お酢とハーブを使う
・和の膳と洋の膳
・ハーブビネガー

 

眠り続けたハーブビネガーのお話

酢屋商店でこの料理の撮影をしたのは1999年3月のことです。この撮影の時、一緒に作ったのが酢屋商店の黒酢で作ったタイムのビネガーと玄米酢で作ったアップルミントのビネガー。このビネガーは4月の蔵開きの際に古い蔵の棚に飾られていましたが、何百人ものお客さんが押し寄せた蔵開きの後、忙しさに紛れて蔵にひっそりと置き忘れられました。翌年の蔵開きではこの古い蔵はギャラリーとして貸し出され、さらに翌年はお習字の展示会場となり、棚に飾られたままのハーブビネガーは蔵開きの終わりと共にまたもや暗い蔵の中に封印されることになりました。
2002年、ようやくハーブビネガーはRITZと一緒にビネガーを作った酢屋商店の若奥さんによって陽射しの下に運び出されました。そして3月、RITZが蔵開きの打ち合わせのために酢屋商店を訪ねた時、このビネガーと3年ぶりに驚きの再会を果たし、ビネガー開きをすることになりました。
「みつけた時はギャッと叫んでしまいました。大丈夫かしら?」と言う若奥さん。「何年経とうとうちの酢は悪うならんとぞ!」と自信満々のご主人。

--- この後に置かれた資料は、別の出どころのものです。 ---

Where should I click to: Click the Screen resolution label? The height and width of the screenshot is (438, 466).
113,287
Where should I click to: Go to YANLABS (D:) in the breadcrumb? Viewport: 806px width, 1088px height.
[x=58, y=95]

確かに、酢の中のハーブは当然変色しているものの、カビもなくきれいな状態でした。RITZがタイム・ビネガー蓋を開けると・・・ふっと芳しいハーブの香りが立ちのぼり、アップルミント・ビネガーも負けず劣らずの香りでした。味見をするとなんと素晴らしい味!香り!「これはまた旨かですねぇ」と満足げなご主人。さすがは酢屋商店のお酢!『どっちの料理ショー』で特選素材に選ばれただけのことはあります。
さて、やっと目醒めたハーブ・ビネガーは、やがて福岡のあちこちへ、佐賀へ、長崎へと旅をすることになりました。長崎のわが家へやってきたビネガーたちは大事に大事に扱われましたが、あっという間に家族の胃袋の中へ消えてしましましたとさ。

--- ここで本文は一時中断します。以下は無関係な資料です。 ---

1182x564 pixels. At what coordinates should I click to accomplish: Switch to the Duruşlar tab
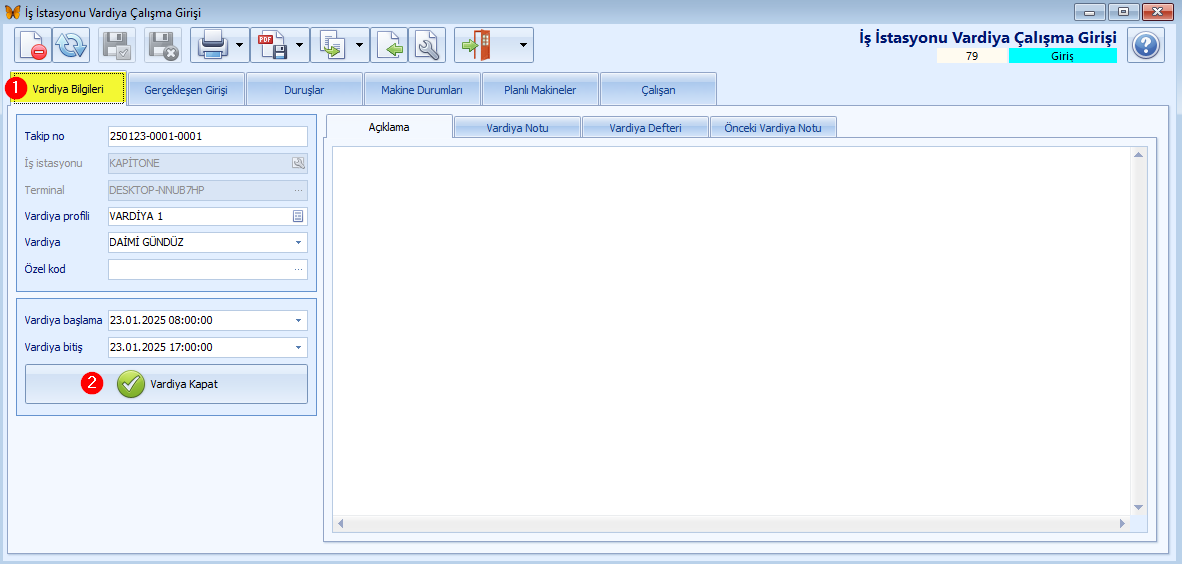(x=304, y=90)
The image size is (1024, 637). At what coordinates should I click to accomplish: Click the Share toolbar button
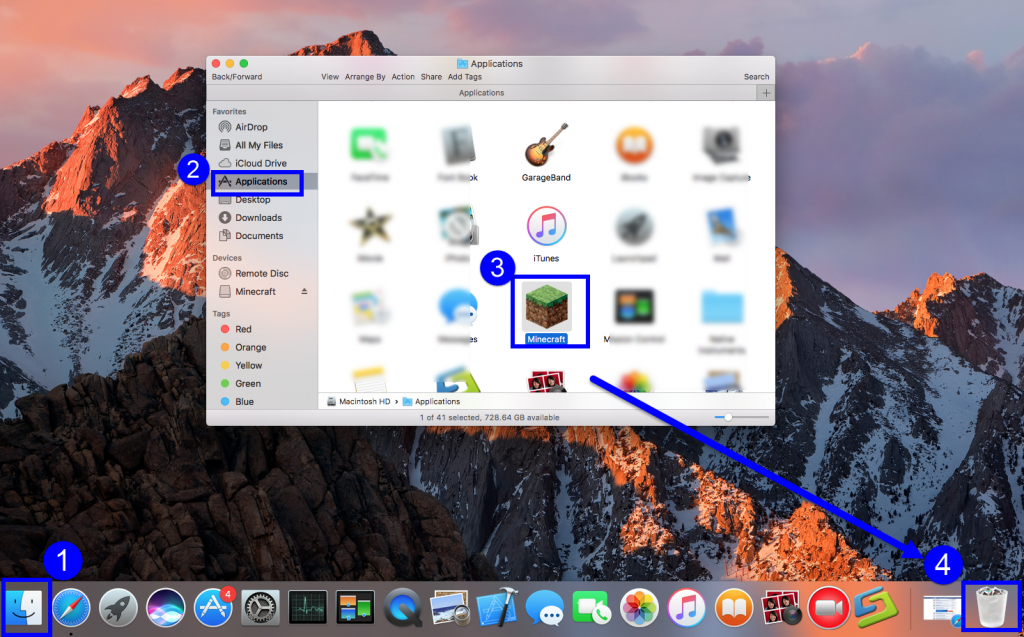(431, 77)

*ハーブビネガーの作り方はこの前の“シーズニング”の章にもあります



お酢とハーブがテーマの“和の膳(写真左上から時計周りにご紹介します)

和風コーディネーション 花盛り寿司
ばら寿司にはミントのビネガーを使い、錦糸卵とボリジの花を添えて。

お蕎麦のサラダ
麺つゆの代わりにドレッシングで和えた、サラダ風蕎麦。
ドレッシングはEXオリーブオイル4、醤油2、だし汁2、梅酢1の割合に、青シソ、カイワレ、チャイブをたっぷり盛り合わせてみました。好みでワサビや柚子唐辛子などを加えて

野菜のあっさり漬け
好みの野菜を一時間ほどハーブビネガーに付けました。ここではタイムとマジョラムのビネガーを使用。隠し味にお醤油少々。

小魚のマリネ
衣にドライバジルを混ぜて、カリッと揚げた小魚のてんぷらに、アップルミント・ビネガーをさっとかけただけの一品。青シソとルッコラとミニトマトを添えました。

牛たんの香草焼き
香り付けにタイムをまぶした牛たんをさっと焼いて、マロウの葉っぱに盛り付けました。添える大根おろしにパセリのみじん切りを混ぜてもきれいです。

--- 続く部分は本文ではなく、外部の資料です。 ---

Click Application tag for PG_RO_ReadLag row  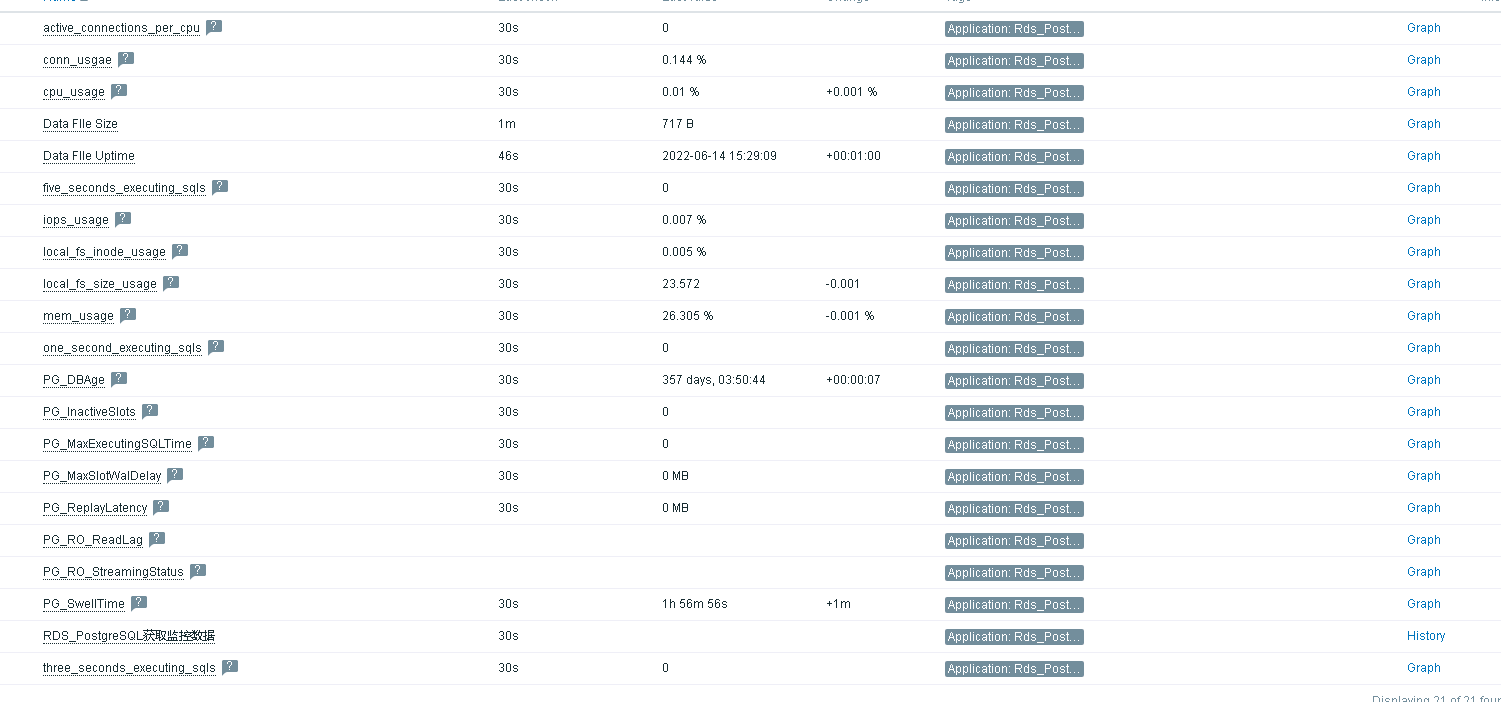click(x=1013, y=541)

お酢とハーブがテーマの“洋の膳(写真左上から時計周りにご紹介します)

洋風コーディネーションイリコとベジハーブのサラダ
ニンニク、唐辛子で香り付けしたオリーブオイルとバター少々で香ばしく焼いたイリコ。冷めたところにEXオリーブオイルを足します。あとは好みの野菜やベジハーブと混ぜるだけ。

ちょこっと見えてるイタリアン・パセリ
形の良いケトルに山盛り飾ったイタリアン・パセリ。写真には写っていませんが、いろいろ野菜のスティックサラダが挿してあります。おしゃれな花瓶などもどんどん食卓に使いましょう。

スズキのカルパッチョ
スズキを塩胡椒して、全体にオリーブオイルをなじませます。いただく直前にマジョラムのビネガーと醤油を数滴、レモン汁少々をふりかけて和えます。ここではあっさり風、刻みパセリとマジョラムの葉を合わせ、イタリアンパセリを飾りました。

チキンの香草焼きと野菜のマリネ
塩胡椒し、タイムとローズマリーをまぶしたチキンを冷蔵庫で一時間寝かせ、ニンニク、唐辛子で香りを付けたオリーブオイルでカリッと焼き上げます。いただく前にビネガーを少々。付け合わせは人参とパセリのマリネ。このマリネはオリーブオイル、塩胡椒、醤油少々で和えただけのわが家の人気メニューです。